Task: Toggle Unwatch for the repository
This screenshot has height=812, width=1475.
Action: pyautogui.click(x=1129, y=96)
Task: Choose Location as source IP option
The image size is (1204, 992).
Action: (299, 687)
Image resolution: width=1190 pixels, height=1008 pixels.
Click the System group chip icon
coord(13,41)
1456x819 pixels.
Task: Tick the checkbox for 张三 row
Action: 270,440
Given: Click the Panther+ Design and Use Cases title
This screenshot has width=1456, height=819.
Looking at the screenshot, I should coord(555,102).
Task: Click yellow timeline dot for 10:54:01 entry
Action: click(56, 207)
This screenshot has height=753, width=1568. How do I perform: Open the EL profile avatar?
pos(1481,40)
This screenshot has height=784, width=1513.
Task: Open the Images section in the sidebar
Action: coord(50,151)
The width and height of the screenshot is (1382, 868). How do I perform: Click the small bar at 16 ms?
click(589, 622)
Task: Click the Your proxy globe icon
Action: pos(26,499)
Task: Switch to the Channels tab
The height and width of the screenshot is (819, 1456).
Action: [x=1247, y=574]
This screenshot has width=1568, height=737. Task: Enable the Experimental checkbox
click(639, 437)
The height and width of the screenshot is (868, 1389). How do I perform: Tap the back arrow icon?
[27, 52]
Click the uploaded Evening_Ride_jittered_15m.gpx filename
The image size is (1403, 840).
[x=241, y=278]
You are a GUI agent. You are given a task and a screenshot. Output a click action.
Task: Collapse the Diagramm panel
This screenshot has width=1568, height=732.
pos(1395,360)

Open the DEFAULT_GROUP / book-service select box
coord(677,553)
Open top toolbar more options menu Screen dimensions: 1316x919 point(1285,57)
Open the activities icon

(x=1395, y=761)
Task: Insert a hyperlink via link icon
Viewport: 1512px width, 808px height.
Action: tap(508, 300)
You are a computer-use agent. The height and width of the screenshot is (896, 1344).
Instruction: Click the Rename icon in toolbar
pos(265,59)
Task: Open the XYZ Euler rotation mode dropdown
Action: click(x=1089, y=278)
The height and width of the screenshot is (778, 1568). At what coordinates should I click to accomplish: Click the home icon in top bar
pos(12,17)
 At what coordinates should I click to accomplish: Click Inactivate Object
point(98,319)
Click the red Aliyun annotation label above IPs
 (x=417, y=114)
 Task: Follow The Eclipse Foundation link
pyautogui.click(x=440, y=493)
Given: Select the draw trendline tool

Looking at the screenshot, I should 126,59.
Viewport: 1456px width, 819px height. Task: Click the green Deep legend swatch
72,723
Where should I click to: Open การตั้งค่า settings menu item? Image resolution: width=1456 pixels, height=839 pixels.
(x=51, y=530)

Work request: The whole listing above, line by line, is to be retyped exactly.

Result for this task:
Task: Toggle Unwatch for the repository
This screenshot has height=812, width=1475.
Action: pyautogui.click(x=1129, y=96)
Task: Choose Location as source IP option
The image size is (1204, 992).
Action: (299, 687)
Image resolution: width=1190 pixels, height=1008 pixels.
Click the System group chip icon
coord(13,41)
1456x819 pixels.
Task: Tick the checkbox for 张三 row
Action: 270,440
Given: Click the Panther+ Design and Use Cases title
This screenshot has width=1456, height=819.
Looking at the screenshot, I should coord(555,102).
Task: Click yellow timeline dot for 10:54:01 entry
Action: click(56, 207)
This screenshot has height=753, width=1568. How do I perform: Open the EL profile avatar?
pos(1481,40)
This screenshot has height=784, width=1513.
Task: Open the Images section in the sidebar
Action: coord(50,151)
The width and height of the screenshot is (1382, 868). How do I perform: Click the small bar at 16 ms?
click(589, 622)
Task: Click the Your proxy globe icon
Action: pos(26,499)
Task: Switch to the Channels tab
The height and width of the screenshot is (819, 1456).
Action: [x=1247, y=574]
This screenshot has width=1568, height=737. Task: Enable the Experimental checkbox
click(639, 437)
The height and width of the screenshot is (868, 1389). How do I perform: Tap the back arrow icon?
[27, 52]
Click the uploaded Evening_Ride_jittered_15m.gpx filename
The image size is (1403, 840).
[x=241, y=278]
You are a GUI agent. You are given a task and a screenshot. Output a click action.
Task: Collapse the Diagramm panel
This screenshot has width=1568, height=732.
pos(1395,360)

Open the DEFAULT_GROUP / book-service select box
coord(677,553)
Open top toolbar more options menu Screen dimensions: 1316x919 point(1285,57)
Open the activities icon

(x=1395, y=761)
Task: Insert a hyperlink via link icon
Viewport: 1512px width, 808px height.
Action: tap(508, 300)
You are a computer-use agent. The height and width of the screenshot is (896, 1344).
Instruction: Click the Rename icon in toolbar
pos(265,59)
Task: Open the XYZ Euler rotation mode dropdown
Action: click(x=1089, y=278)
The height and width of the screenshot is (778, 1568). At what coordinates should I click to accomplish: Click the home icon in top bar
pos(12,17)
 At what coordinates should I click to accomplish: Click Inactivate Object
point(98,319)
Click the red Aliyun annotation label above IPs
 (x=417, y=114)
 Task: Follow The Eclipse Foundation link
pyautogui.click(x=440, y=493)
Given: Select the draw trendline tool

Looking at the screenshot, I should 126,59.
Viewport: 1456px width, 819px height. Task: Click the green Deep legend swatch
72,723
Where should I click to: Open การตั้งค่า settings menu item? Image resolution: width=1456 pixels, height=839 pixels.
(x=51, y=530)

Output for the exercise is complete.